*** Record extracts Section Begins ***
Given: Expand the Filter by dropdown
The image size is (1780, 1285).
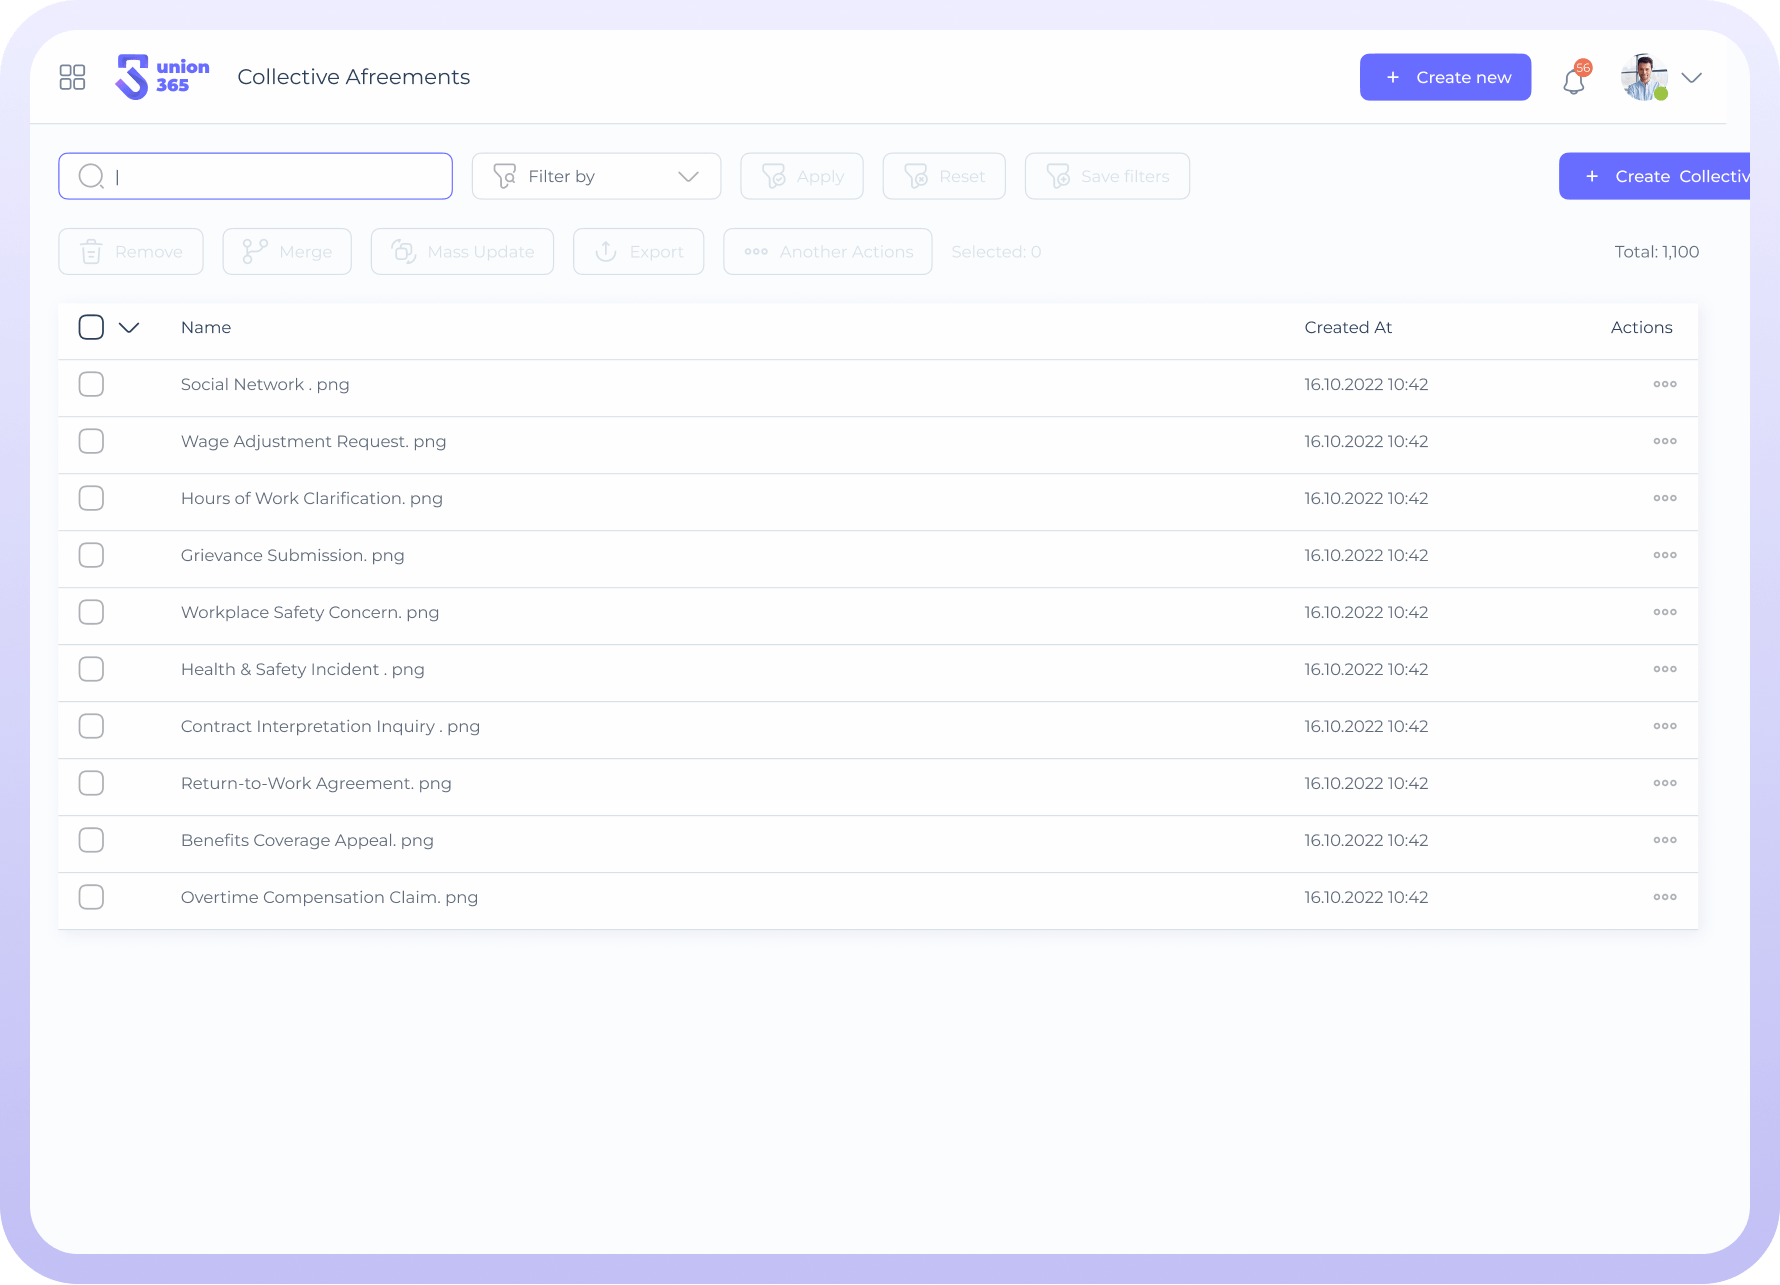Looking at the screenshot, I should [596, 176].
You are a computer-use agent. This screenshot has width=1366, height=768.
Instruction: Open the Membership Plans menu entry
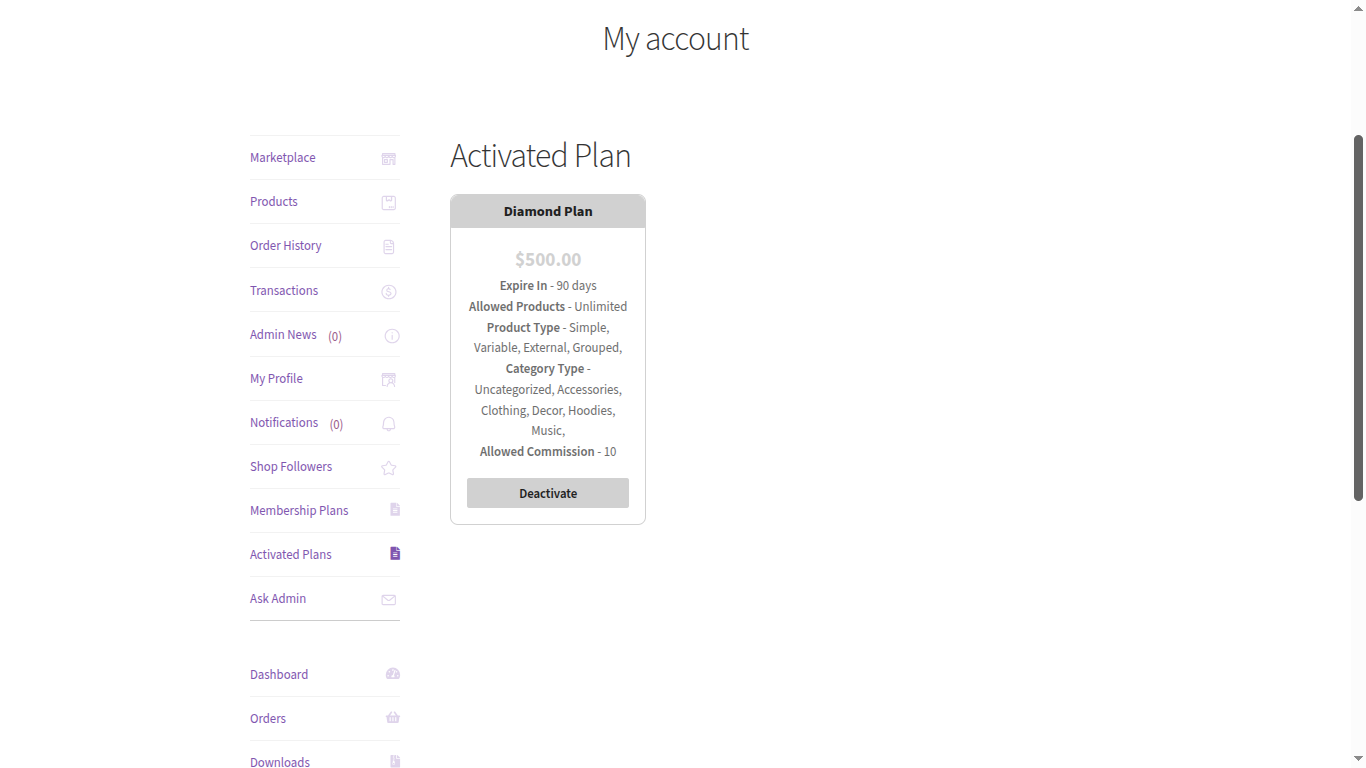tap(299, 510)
*** Record extracts Section Ends ***
Instructions for the task | Excluding all pictures, print exactly and only the lines from the line with "The image size is (1780, 1285)." through the end of the records above, both ends included.

Exercise result |
The image size is (1780, 1285).
Looking at the screenshot, I should [596, 176].
You are a computer-use agent. This screenshot has width=1366, height=768.
Instruction: Open the Membership Plans menu entry
tap(299, 510)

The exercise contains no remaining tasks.